27. Plant according to one of claims 24 to 26, characterized in that the increased pressure is at least 18 MPa.

28. Plant (1) for the evaporation of liquid gas, in particular liquefied natural gas, with a pump (3, 4) for compressing the liquid gas to at least an elevated pressure and with a heat exchanger (6) for vaporizing the liquid gas in the increased pressure by the supply of heat preferably from a power plant (7), in particular to increase its efficiency, characterized in that the increased pressure is at least 18 MPa and / or the gas at the elevated pressure is at least substantially independent of the temperature specific Has heat capacity and / or - -

in that the heat can be supplied at constant pressure and / or constant volume and / or that the installation (1) has an expansion machine (8) arranged downstream of the heat exchanger (6) for depressurizing the gas to a discharge pressure which is lower than the elevated pressure.

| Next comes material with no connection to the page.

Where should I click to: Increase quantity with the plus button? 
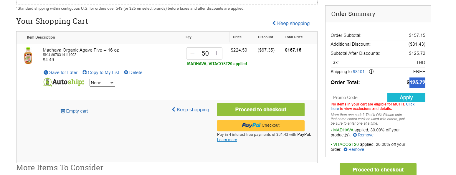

29. Plant according to one of claims 24 to 28, characterized in that the increased pressure is preferably more than 5 MPa, in particular more than 10 MPa, above the discharge pressure.

30. Plant according to one of claims 24 to 29, characterized in that the increased pressure is at least 20 MPa, in particular substantially 24 MPa or more.

31. Plant according to one of claims 24 to 30, characterized in that the gas is heated to over 300 K, preferably more than 340 K, in particular substantially 360 K, by the supply of heat.

32. Installation according to one of claims 24 to 31, characterized in that the expansion machine (8) comprises a displacement machine, a reciprocating piston engine or a turbine (9) or is designed as such, in particular wherein the turbine (9) with the power plant (7 ¹ ) is coupled.

33. Plant according to one of claims 24 to 32, characterized in that the expansion machine (8) drives a working machine, in particular a generator (10).

34. Plant according to one of claims 24 to 33, characterized in that the gas during or by the relaxation below 300 K, in particular substantially to 273 to 285 K, is cooled.